The snorkeling spots were about 4-6 meters deep with excellent visibility down to the sea bed. There has been lots of talk about coral bleaching. While I hardly saw any soft coral, the number and variety of marine life was quite good.
What to expect: These are largely uninhabited islands, completely closed between May 1 and November 1. Wild animals run free. Trees are filled with screeching bats. There was a baby python curled up in the restaurant rafters one morning and large monitor lizards scurried across jungle paths. Just think of the whole experience as glorified camping… or maybe not even that glorified, come to think of it. But then again, every Eden has its poisoned fruit (in this case, bed bugs and pythons). Overall, though, a small price to pay for a slice of paradise… Don’t forget to bring lip balm. The sun is intense and there’s little shade on the beach, but seriously, you wouldn’t want to be anywhere else.
Alternatives: Another option for those who don’t want to just day-trip is the liveaboard. This is a larger, slower boat with cabins or dorms and will include all your food and activities for 2-3 nights.

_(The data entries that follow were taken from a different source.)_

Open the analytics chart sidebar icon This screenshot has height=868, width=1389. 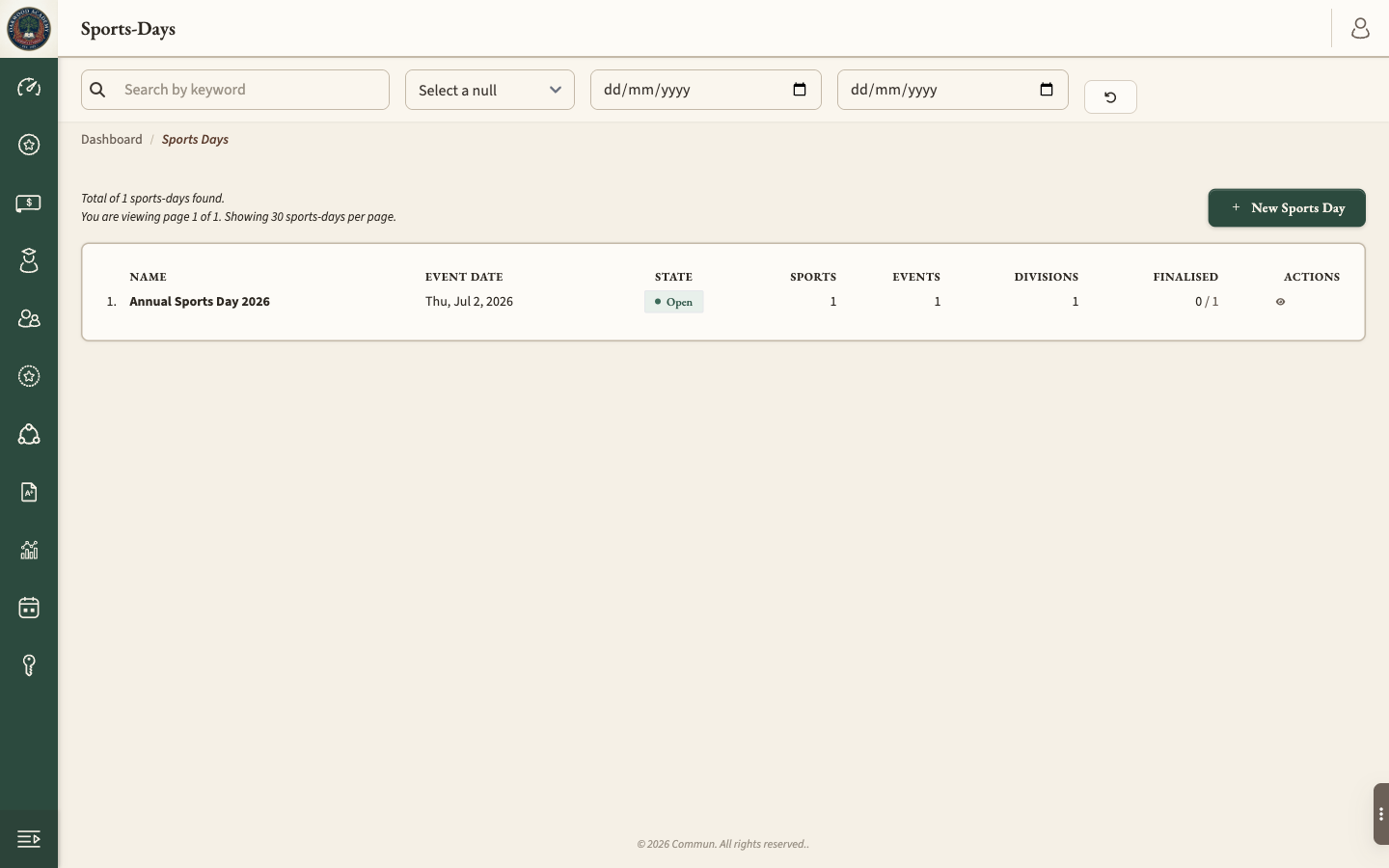(29, 550)
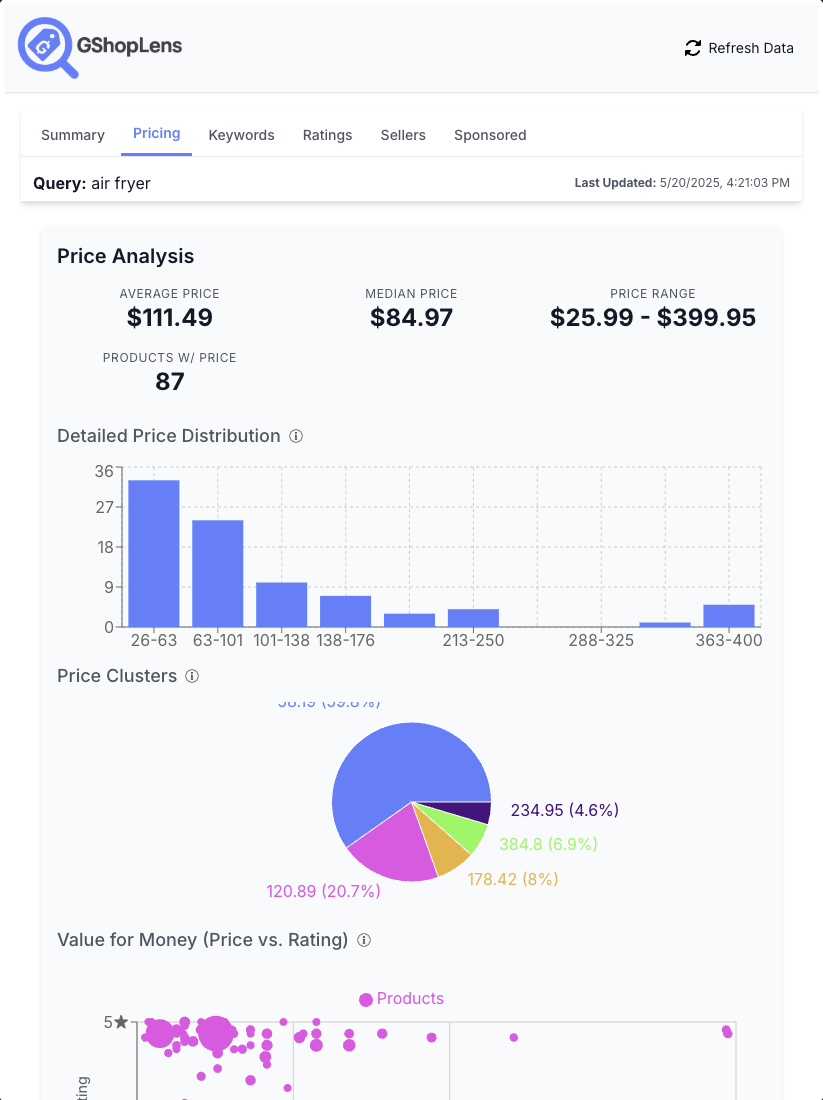Click the GShopLens brand name
This screenshot has height=1100, width=823.
coord(129,45)
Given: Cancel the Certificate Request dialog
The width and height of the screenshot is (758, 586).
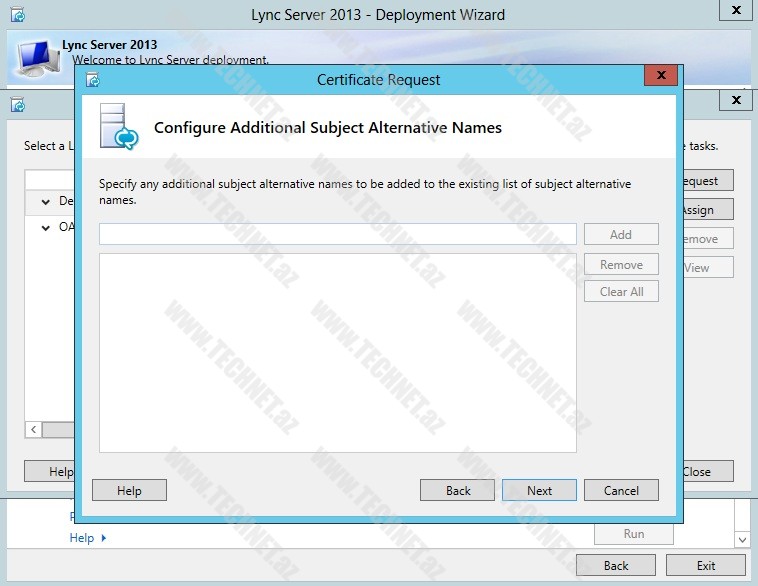Looking at the screenshot, I should (x=621, y=490).
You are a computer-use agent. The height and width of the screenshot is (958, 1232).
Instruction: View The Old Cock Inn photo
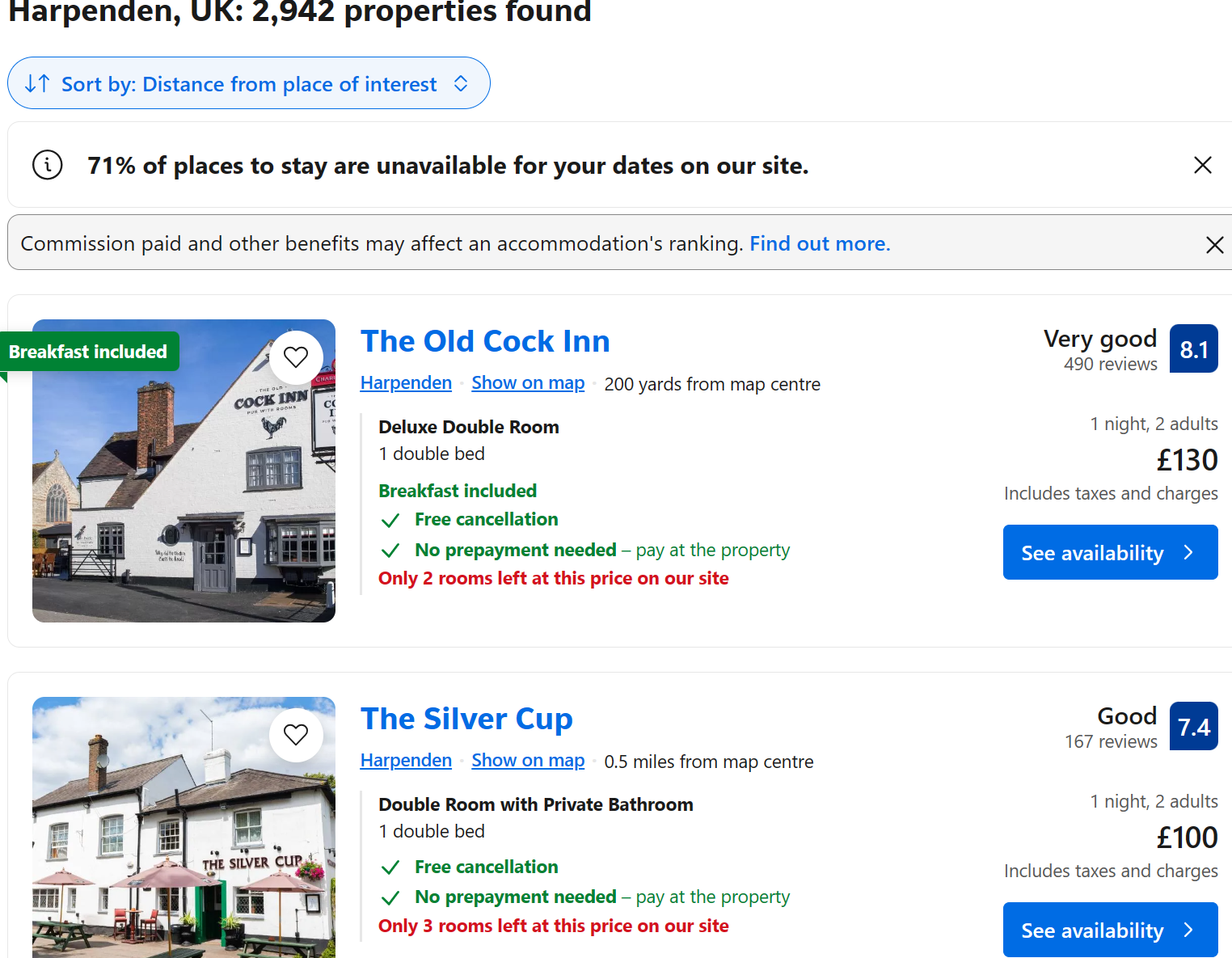(184, 485)
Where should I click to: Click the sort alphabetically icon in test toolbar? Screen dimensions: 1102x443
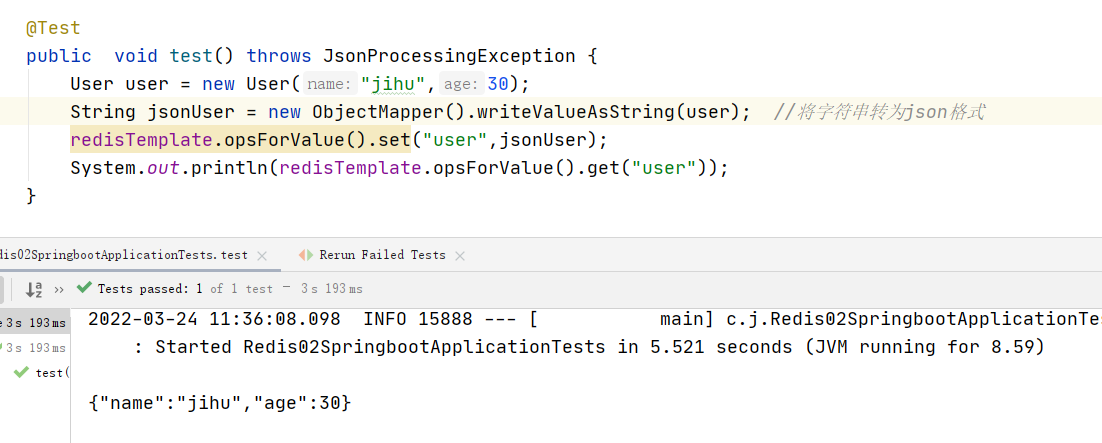coord(34,289)
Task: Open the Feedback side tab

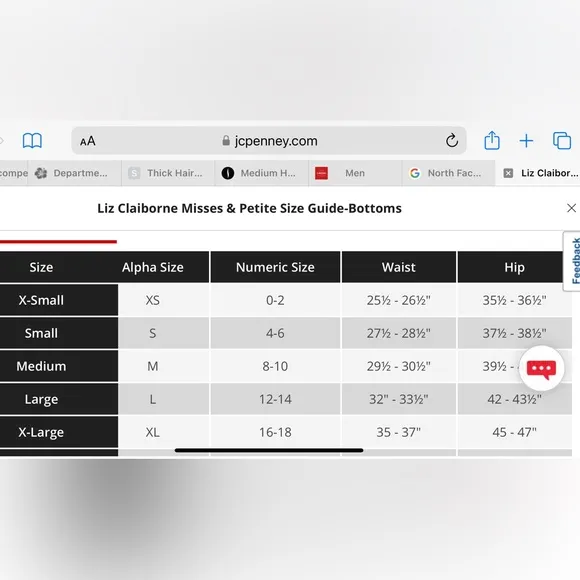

Usually for divers (the Similan was rated one of the world’s top 10 dive sites by National Geographic), there are increasingly more liveaboards aimed at snorkelers. The beauty of this option is being able to see most of the Similans, including the farther islands of Koh Bon and Koh Tachai as well as the next group of gorgeous islands, the Surins, which would otherwise mean three separate and time-consuming day trips. The liveaboards moor just off shore with a small rubber boat ferrying guests to enjoy the beaches in the late afternoons. Definitely an option I’d consider next time…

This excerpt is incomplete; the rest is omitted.